The historic de Fleury Medal was the first congressional medal struck. It recognizes both civilian and military personnel for outstanding contributions to the United States and to Army engineering. The prestigious award is named after Francois Louis Tesseidre de Fleury, a French engineer who served with the American Army during the Revolutionary War.
Schneider worked his entire 44-year federal career at the South Florida Operations Office in Clewiston. He began as a laborer in 1967 and was promoted to equipment operator, diving supervisor and Civil Engineering Technician. He is the most experienced Civil Engineering Technician for all major maintenance and repair projects in the South Florida Operations Office. His vast knowledge, skills, and abilities in dewatering, inspecting, repairing, and rewatering structures are shared with leaders and teammates who seek his guidance on the best ways to handle complex field tasks. Schneider provided much-needed emergency support through more than a dozen major hurricanes that struck the Lake Okeechobee Region.
"Steve shares his historical knowledge as well as his adaptive qualities with all on a daily basis,” said Edgar Mottley, Operations Section Chief for Navigation and Field Maintenance Readiness. ”He is always willing to be a part of our mission's projects and doesn't hesitate to share his expertise with all involved."

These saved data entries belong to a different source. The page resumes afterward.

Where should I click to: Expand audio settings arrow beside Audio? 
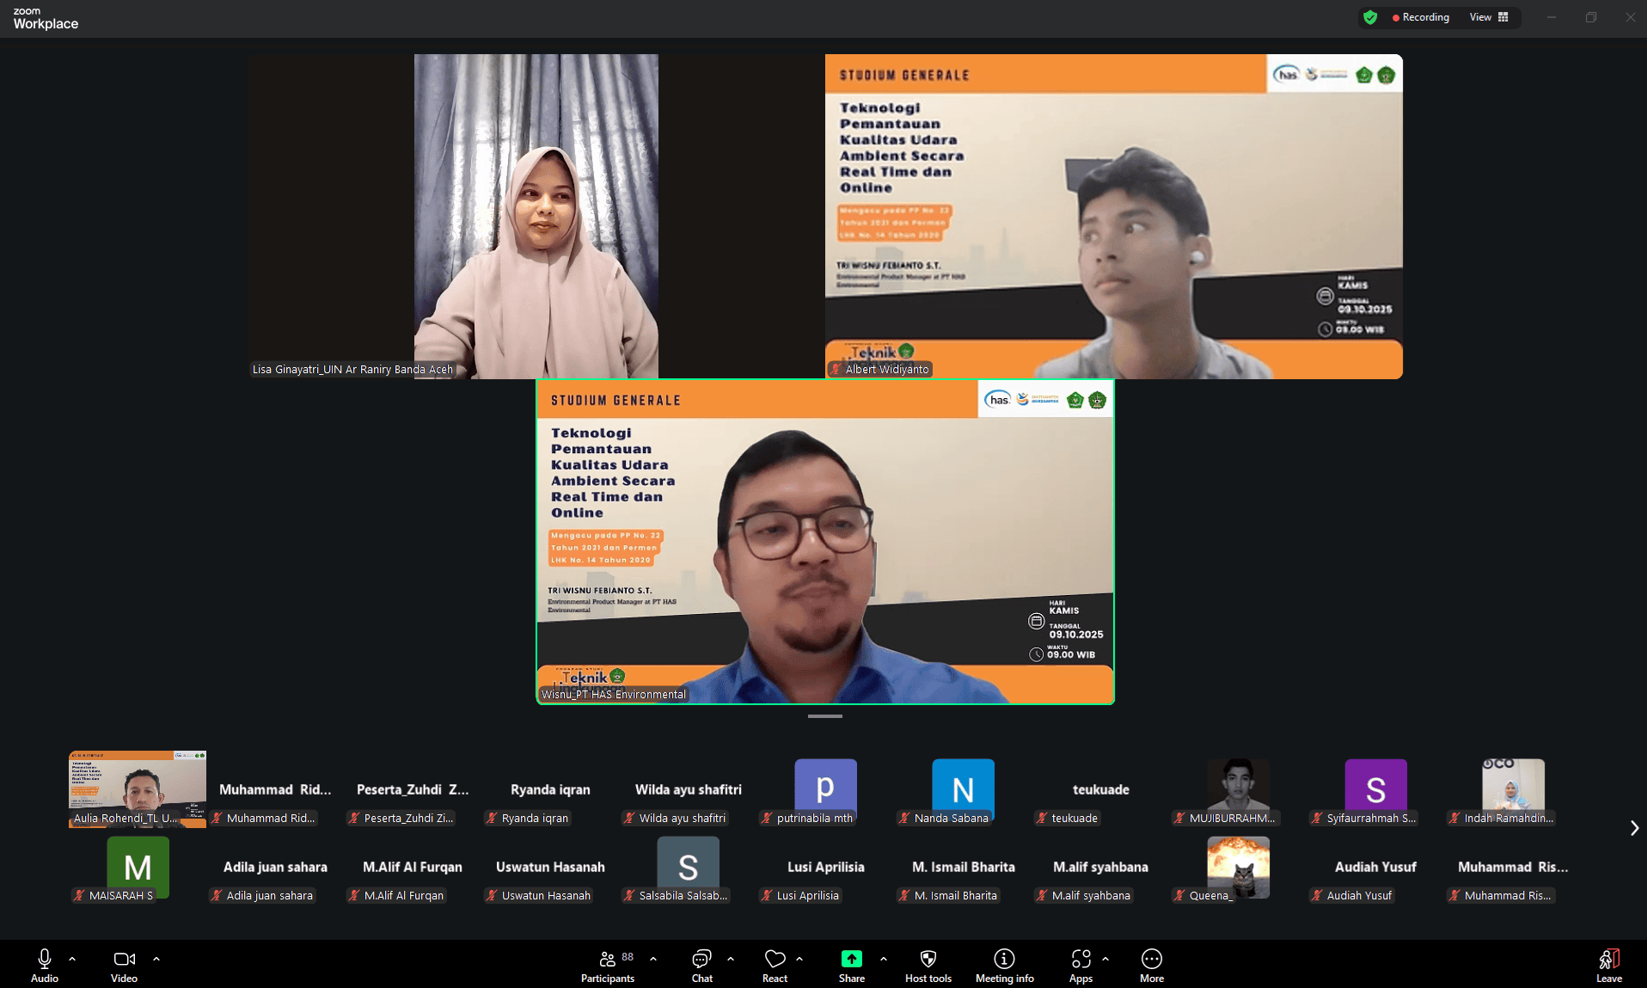pos(72,958)
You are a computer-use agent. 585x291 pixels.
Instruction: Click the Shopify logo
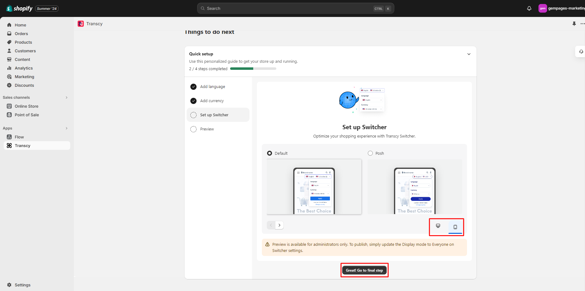(x=19, y=9)
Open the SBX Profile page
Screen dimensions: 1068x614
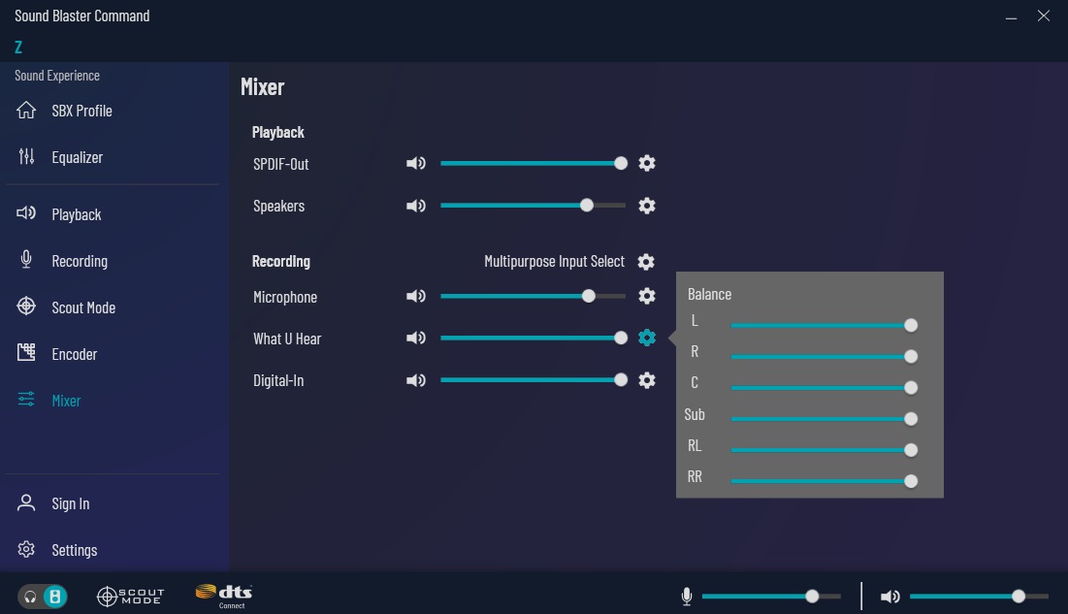[81, 111]
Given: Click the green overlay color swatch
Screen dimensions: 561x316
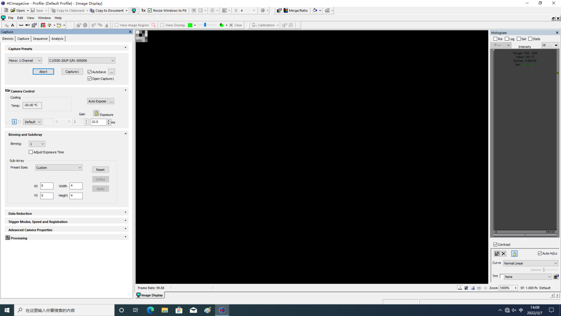Looking at the screenshot, I should click(x=190, y=25).
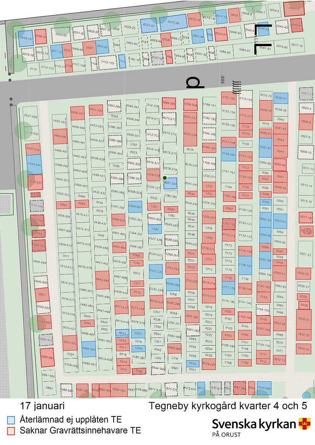Select the red plot 0076-78
This screenshot has width=315, height=445.
click(x=266, y=110)
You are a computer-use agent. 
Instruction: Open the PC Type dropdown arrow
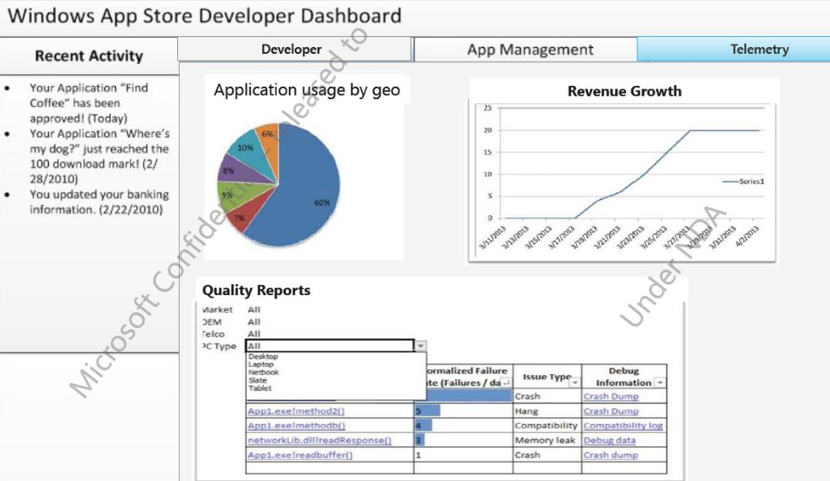(x=421, y=346)
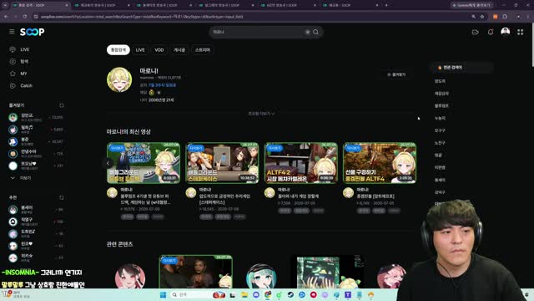Open the hamburger menu beside SOOP logo
This screenshot has height=301, width=534.
point(12,32)
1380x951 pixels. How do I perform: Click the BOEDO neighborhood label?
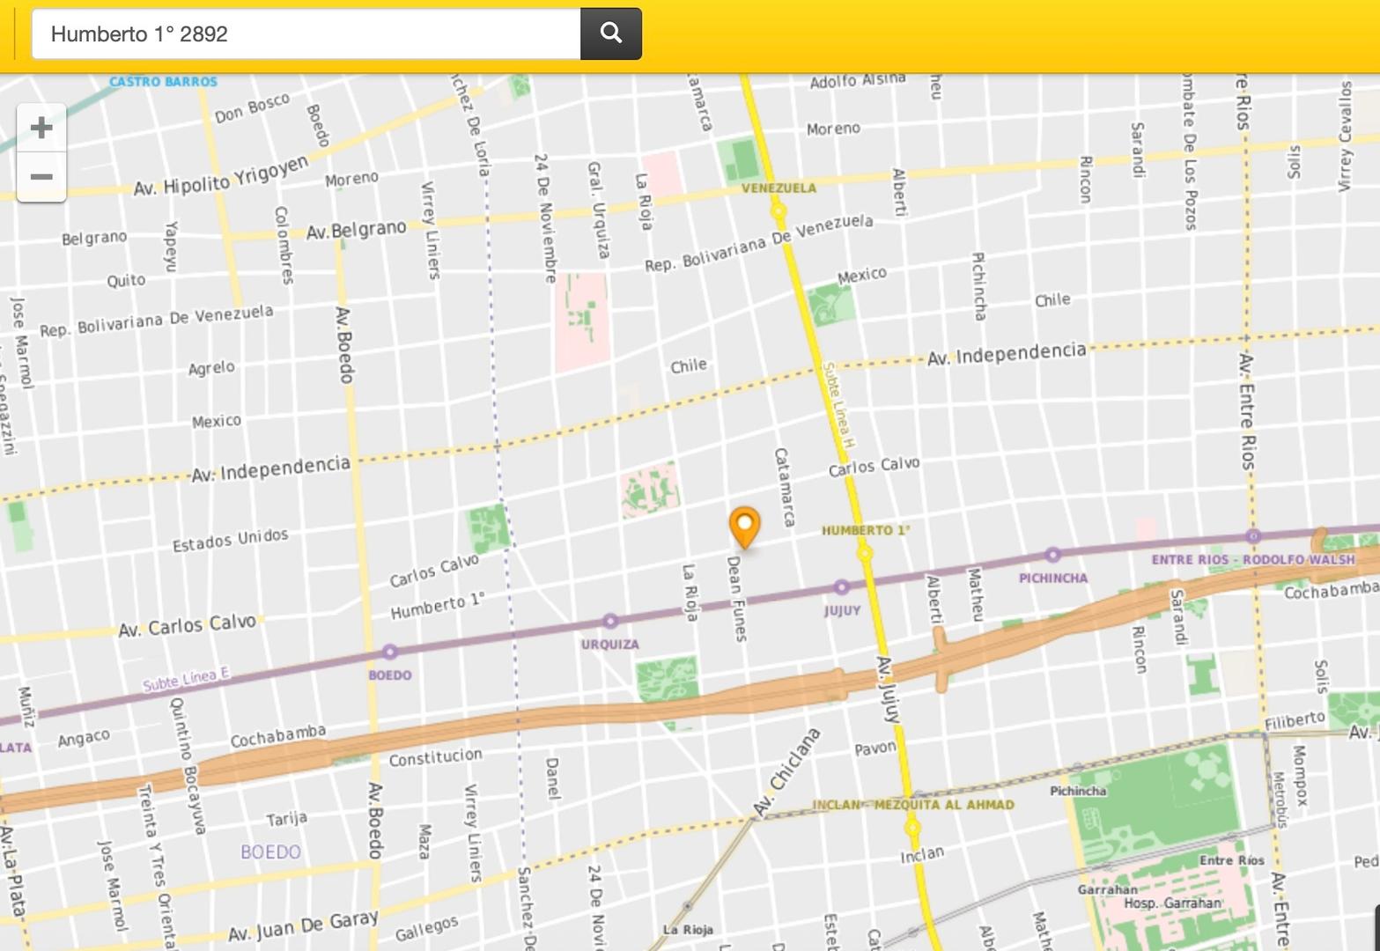(x=270, y=851)
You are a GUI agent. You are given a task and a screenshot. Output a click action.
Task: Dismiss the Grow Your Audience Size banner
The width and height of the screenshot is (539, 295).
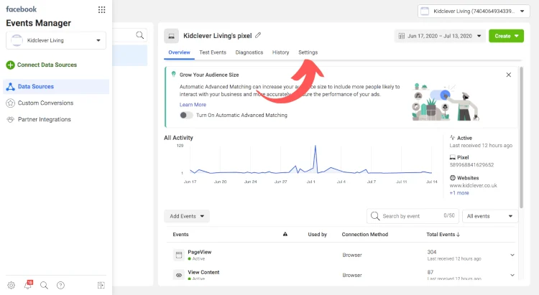509,75
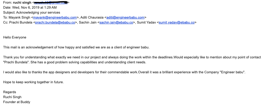The width and height of the screenshot is (263, 106).
Task: Open the mayank@engineerbabu.com email link
Action: (55, 18)
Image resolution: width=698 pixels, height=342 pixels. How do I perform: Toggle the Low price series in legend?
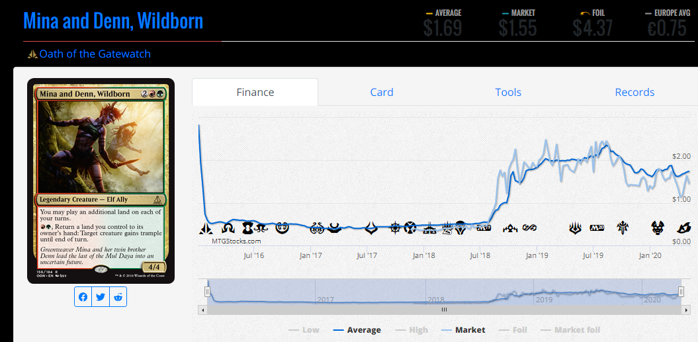pos(304,329)
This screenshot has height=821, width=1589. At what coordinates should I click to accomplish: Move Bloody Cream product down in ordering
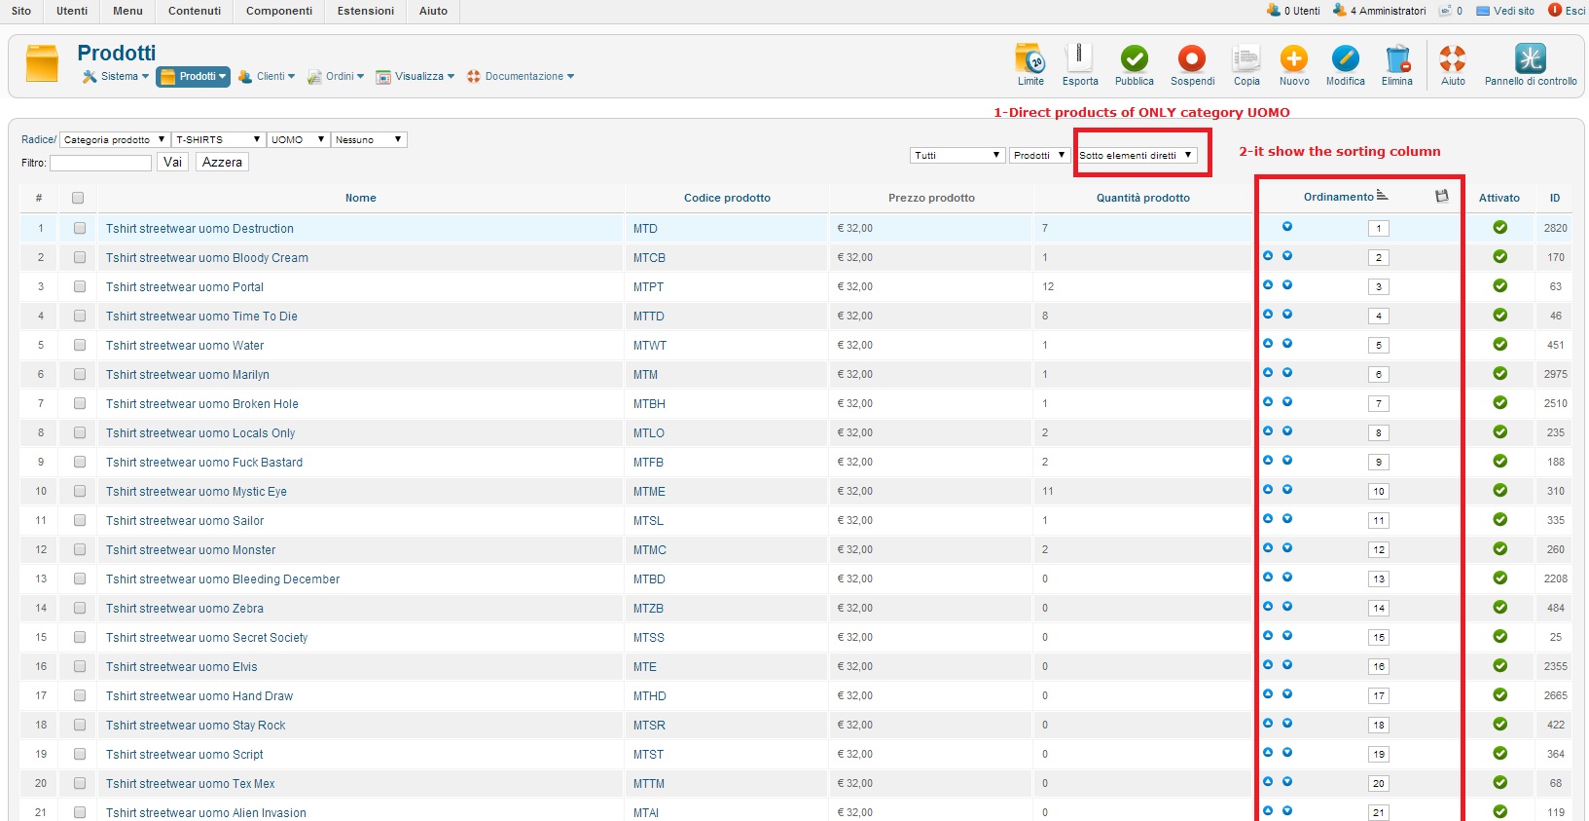tap(1287, 256)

“Steve has dedicated 44 years to our office and helps others do their jobs better every day. He always finds the best solutions to field challenges," said Steve Dunham, chief of the South Florida Operations Office in Clewiston. “All supervisors, work leaders and fellow employees highly respect Stephen for his superb dedication, work ethic, and exceptional knowledge of Lake Okeechobee and its vast array of water control structures.”